------ Stored records ------
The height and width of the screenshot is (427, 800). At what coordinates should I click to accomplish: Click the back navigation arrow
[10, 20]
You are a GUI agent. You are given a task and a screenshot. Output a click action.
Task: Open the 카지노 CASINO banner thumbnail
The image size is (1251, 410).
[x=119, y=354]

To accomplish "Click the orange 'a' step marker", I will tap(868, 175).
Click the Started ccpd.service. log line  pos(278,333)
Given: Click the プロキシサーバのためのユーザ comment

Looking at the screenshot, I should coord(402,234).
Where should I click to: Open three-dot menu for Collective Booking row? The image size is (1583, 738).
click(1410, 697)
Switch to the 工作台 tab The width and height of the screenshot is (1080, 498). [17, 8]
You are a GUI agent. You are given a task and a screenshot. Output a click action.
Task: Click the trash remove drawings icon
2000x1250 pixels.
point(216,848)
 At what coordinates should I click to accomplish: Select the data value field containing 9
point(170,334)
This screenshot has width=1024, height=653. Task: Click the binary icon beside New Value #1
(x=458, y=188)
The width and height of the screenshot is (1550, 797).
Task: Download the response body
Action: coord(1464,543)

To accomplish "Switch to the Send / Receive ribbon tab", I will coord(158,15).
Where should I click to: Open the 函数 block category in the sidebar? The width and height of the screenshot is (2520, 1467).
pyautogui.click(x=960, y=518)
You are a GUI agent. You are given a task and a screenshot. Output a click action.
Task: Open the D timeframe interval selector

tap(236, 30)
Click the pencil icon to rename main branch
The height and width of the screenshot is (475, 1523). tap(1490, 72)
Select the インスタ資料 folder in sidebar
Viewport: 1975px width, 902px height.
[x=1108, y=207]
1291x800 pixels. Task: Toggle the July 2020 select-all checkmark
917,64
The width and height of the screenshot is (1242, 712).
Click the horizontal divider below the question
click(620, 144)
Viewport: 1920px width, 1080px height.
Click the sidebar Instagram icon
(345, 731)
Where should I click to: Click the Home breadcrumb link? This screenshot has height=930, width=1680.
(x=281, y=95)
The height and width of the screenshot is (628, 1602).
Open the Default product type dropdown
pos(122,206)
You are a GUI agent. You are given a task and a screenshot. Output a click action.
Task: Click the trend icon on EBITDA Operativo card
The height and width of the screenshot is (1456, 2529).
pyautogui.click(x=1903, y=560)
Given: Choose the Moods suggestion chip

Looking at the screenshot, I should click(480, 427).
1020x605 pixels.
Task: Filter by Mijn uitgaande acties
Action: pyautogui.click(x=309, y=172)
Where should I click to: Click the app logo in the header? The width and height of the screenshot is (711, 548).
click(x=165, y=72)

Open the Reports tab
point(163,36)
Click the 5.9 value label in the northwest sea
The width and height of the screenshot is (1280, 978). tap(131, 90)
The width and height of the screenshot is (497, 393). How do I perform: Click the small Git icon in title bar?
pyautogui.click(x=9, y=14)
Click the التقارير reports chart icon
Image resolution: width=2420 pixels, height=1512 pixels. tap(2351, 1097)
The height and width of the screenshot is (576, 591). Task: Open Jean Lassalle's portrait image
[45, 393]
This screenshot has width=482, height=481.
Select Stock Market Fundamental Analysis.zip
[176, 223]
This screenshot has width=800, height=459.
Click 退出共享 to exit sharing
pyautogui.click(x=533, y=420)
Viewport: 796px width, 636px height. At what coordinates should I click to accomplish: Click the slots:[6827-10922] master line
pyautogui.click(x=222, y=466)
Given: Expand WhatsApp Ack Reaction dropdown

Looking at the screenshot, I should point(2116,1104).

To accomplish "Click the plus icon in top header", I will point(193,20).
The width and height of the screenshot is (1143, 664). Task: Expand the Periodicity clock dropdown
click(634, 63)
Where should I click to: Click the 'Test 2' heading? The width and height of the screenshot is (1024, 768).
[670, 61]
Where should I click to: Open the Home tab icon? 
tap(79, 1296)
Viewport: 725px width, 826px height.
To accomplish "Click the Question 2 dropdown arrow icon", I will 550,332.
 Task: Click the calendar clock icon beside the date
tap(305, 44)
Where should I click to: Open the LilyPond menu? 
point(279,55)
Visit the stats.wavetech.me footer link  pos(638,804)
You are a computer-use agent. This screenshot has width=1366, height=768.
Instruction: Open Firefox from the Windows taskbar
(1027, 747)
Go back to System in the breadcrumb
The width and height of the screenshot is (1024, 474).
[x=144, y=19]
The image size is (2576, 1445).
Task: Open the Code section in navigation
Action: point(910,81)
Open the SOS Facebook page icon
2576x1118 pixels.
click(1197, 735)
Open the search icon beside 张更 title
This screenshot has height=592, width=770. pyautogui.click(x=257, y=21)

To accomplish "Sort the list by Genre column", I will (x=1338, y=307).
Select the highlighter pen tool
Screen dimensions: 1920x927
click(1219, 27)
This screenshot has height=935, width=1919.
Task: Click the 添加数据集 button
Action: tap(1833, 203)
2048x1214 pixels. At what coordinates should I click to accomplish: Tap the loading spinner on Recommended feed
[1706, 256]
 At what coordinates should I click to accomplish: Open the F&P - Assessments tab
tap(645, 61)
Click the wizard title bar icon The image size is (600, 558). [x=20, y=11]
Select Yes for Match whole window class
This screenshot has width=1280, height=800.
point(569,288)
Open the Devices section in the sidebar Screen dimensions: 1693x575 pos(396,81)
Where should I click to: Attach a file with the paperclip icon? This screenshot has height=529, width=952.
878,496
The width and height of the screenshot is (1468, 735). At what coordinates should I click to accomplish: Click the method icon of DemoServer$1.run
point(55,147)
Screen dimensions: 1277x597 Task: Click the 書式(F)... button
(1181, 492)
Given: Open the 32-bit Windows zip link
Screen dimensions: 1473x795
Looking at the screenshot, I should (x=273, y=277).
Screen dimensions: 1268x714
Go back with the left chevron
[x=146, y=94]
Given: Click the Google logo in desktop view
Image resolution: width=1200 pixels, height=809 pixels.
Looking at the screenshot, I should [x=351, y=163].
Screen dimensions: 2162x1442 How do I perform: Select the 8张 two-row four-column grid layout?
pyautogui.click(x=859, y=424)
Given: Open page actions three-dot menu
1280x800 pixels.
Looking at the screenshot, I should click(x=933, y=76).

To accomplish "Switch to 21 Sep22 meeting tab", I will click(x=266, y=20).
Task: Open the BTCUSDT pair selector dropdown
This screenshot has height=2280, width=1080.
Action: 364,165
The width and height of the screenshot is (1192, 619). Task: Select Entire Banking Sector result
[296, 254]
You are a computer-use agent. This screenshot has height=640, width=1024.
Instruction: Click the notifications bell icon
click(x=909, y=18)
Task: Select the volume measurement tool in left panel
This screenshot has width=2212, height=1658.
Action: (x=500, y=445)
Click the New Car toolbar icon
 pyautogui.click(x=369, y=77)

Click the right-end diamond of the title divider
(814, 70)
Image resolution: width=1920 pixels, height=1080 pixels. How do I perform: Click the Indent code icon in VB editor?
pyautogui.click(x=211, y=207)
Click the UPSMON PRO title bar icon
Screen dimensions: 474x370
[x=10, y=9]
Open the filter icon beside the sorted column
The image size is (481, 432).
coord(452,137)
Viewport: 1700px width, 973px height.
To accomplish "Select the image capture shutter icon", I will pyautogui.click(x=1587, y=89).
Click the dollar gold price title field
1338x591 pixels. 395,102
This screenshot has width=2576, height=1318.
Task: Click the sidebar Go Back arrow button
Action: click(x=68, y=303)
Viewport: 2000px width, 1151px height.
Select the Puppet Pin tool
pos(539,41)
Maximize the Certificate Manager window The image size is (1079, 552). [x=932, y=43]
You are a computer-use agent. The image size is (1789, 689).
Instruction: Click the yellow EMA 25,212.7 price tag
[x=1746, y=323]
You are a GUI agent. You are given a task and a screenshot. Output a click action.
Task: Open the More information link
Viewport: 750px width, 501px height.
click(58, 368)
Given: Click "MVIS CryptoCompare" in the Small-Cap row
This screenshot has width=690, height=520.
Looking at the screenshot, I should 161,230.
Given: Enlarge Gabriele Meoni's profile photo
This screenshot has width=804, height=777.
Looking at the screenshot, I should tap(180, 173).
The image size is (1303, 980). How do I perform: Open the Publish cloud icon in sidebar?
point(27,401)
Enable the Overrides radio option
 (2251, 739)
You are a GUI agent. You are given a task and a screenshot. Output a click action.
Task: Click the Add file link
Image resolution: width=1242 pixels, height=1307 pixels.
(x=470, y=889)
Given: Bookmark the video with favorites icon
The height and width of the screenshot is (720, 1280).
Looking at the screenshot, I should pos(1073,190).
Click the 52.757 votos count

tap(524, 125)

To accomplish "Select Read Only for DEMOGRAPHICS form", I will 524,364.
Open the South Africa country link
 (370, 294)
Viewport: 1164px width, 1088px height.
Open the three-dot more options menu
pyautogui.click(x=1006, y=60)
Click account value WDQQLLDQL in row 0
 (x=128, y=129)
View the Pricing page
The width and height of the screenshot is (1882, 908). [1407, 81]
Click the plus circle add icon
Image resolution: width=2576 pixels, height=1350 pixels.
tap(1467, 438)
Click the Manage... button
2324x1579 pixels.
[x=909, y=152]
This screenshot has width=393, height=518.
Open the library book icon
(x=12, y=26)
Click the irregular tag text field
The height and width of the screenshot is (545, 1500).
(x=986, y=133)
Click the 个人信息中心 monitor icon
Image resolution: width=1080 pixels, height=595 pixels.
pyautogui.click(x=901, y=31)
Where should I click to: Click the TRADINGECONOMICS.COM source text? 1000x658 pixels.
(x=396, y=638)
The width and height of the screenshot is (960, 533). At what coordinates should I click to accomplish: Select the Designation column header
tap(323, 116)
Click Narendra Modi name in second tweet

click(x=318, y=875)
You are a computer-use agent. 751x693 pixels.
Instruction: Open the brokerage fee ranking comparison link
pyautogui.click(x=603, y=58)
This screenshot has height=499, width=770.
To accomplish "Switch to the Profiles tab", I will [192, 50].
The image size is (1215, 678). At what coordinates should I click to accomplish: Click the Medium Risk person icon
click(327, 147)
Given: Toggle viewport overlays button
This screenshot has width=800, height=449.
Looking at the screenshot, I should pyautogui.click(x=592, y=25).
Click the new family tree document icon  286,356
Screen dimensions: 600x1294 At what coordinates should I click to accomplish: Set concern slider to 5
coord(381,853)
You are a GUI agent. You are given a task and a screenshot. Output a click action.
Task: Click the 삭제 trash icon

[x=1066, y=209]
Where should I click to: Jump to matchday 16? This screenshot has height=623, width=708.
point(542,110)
------
Given instruction :: Rewrite the rows from the line containing "Screen dimensions: 2162x1442" through the line containing "click(x=909, y=18)", changing every "Task" to "Goal" and leaving everything else as it is.

Answer ::
Screen dimensions: 2162x1442 How do I perform: Select the 8张 two-row four-column grid layout?
pyautogui.click(x=859, y=424)
Given: Open page actions three-dot menu
1280x800 pixels.
Looking at the screenshot, I should click(x=933, y=76).

To accomplish "Switch to 21 Sep22 meeting tab", I will click(x=266, y=20).
Goal: Open the BTCUSDT pair selector dropdown
This screenshot has height=2280, width=1080.
Action: 364,165
The width and height of the screenshot is (1192, 619). Goal: Select Entire Banking Sector result
[296, 254]
You are a computer-use agent. This screenshot has height=640, width=1024.
Instruction: Click the notifications bell icon
click(x=909, y=18)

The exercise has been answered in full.